I’ve been running pfSense in Dual WAN mode for more than a decade. Unfortunately, some sites lately are quite sensitive per user session originating from multiple public IP addresses. The best description of the problem is from the official pfSense documentation:
Some websites store session information including the client IP address, and if a subsequent connection to that site is routed out a different WAN interface using a different public IP address, the website will not function properly. This is becoming more common with banks and other security-minded sites. The suggested means of working around this is to create a failover group and direct traffic destined to these sites to the failover group rather than a load balancing group. Alternately, perform failover for all HTTPS traffic.
The sticky connections feature of pf is intended to resolve this problem, but it has historically been problematic. It is safe to use, and should alleviate this, but there is also a downside to using the sticky option. When using sticky connections, an association is held between the client IP address and a given gateway, it is not based off of the destination. When the sticky connections option is enabled, any given client would not load balance its connections between multiple WANs, but it would be associated with whichever gateway it happened to use for its first connection. Once all of the client states have expired, the client may exit a different WAN for its next connection, resulting in a new gateway pairing.
After some testing and consideration let’s leave the sticky connections unchecked. As mentioned above they are problematic.
Other description of the problem here:
Some websites do not work properly if requests from the LAN are initiated from multiple public IP addresses. Hence load balancing is incompatible with these sites. Common examples are sites that maintain login sessions, most frequently online banking. This is most commonly observed with HTTPS sites so usually HTTPS should not be load balanced. Occasionally it is a problem with HTTP sites that maintain session, but this is rare.

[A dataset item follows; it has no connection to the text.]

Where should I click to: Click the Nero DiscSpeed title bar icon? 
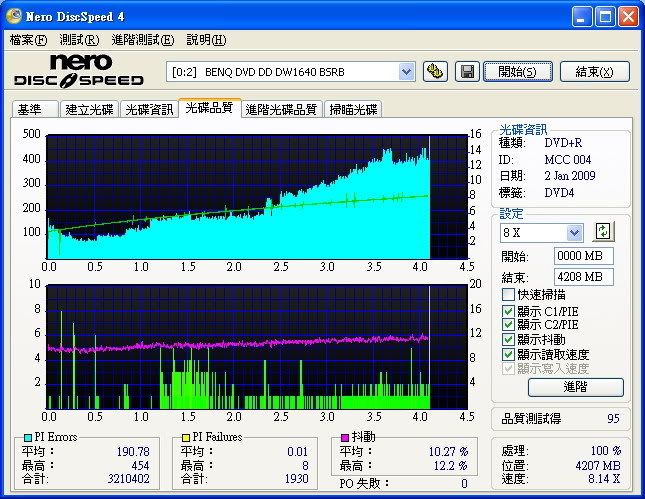pos(14,16)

For sites that do not function with load balancing, add firewall rules to not load balance traffic to these destinations or protocols.
Web site incompatibility with changing IP addresses
To alleviate this issue, you can do the following:
Here are my two Gateways
Make two Gateway Groups
One for Load Balancing
Set for both Gateways Tier 1
One for Failover
Set Tire1 for the one and Tier 2 for the second
Go to the LAN Rules
Set the default LAN rule to use the Load Balancing Gateway Group.
Add new rule that will be valid only for HTTPS connection and set the Gateway to the Fail-over Gateway Group.
This way all HTTPS connections will pass through the First WAN until it goes down and failover to the Second. The alternative is to make separate rule for each and every HTTPS site with issues. The rule will be very similar to the one for HTTPS. The difference will be that Destination address will be single Public IP. Doing so will load balance all other HTTPS connection that don’t have this problem.